David Comes To Life is Fucked Up’s most musically accessible album wrapped up in its most fearlessly pretentious and flat-out incomprehensible concept. A self-proclaimed rock opera, David Comes To Life concerns a downtrodden factory worker who meets girl, loses girl, gets accused of killing girl, and careens off on an existential journey into self that explores the meaning (and necessity) of loss and the transformative power of love. (Or something like that.)

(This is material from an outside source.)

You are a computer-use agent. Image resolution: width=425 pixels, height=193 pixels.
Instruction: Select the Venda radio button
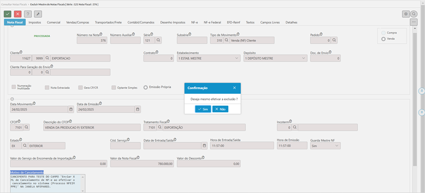click(x=383, y=39)
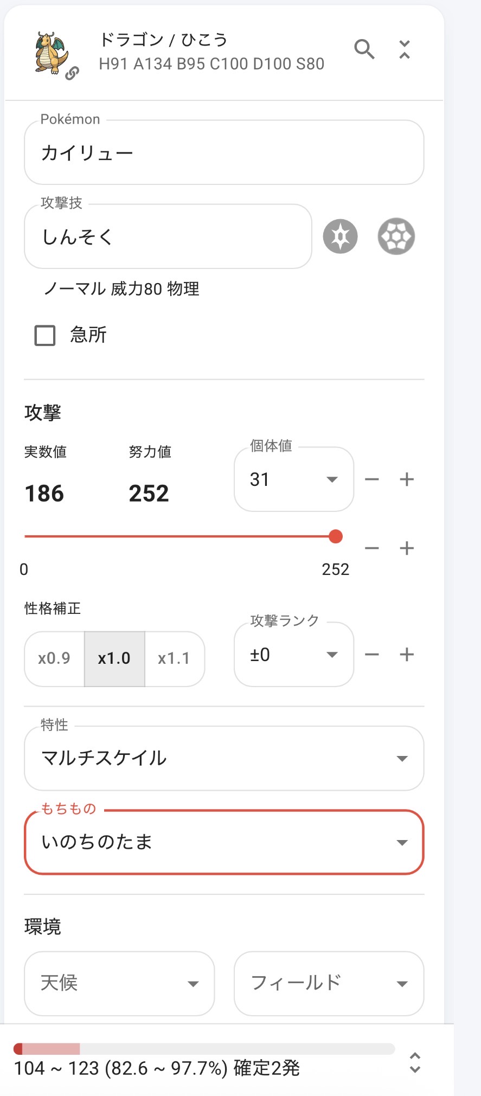Decrease 努力値 with the minus icon

click(x=372, y=548)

Much like the “stories” that form the spine of The Who’s Quadrophenia, Hüsker Dü’s Zen Arcade, and Green Day’s American Idiot—all spiritual godfathers of David Comes To Life—the specifics of the concept matter less than the grandly rendered musical broad strokes and plainly stated big questions about identity and the means to achieve self-empowerment. For Fucked Up, the story of David Comes To Life is merely a meaty hook on which to hang a series of rousing rock songs, like the pile-driving “Remember My Name,” the lovestruck “Queen Of Hearts” (which boasts the most hypnotic psych-rock outro this side of Deerhunter), and “Ship Of Fools,” a spiteful growl that culminates with a guitar solo that can be credibly likened to U2.

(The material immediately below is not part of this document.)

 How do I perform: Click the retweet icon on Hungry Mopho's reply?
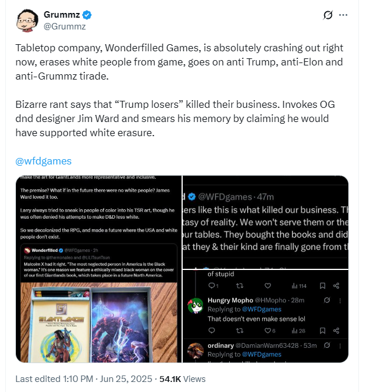coord(239,331)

It’s true—what was once a punk band has turned into a monster of arena rock. Damian Abraham still howls with the blood-covered intensity of Fucked Up’s basement-show days, hoarsely spitting out doubts about the limits of political activism on “Running On Nothing.” But sonic architect Mike Haliechuk now parcels out the music in compact, melodic, rage-filled sledgehammer bursts that typically last about four minutes—perfect for radio stations that refer to the band as “F-ed Up.” For a highfalutin concept record, the component parts of David Comes To Life are downright catchy. They’re also bracingly potent and screamingly vital; David Comes To Life is the work of a band openly aspiring to be great, and pulling it off.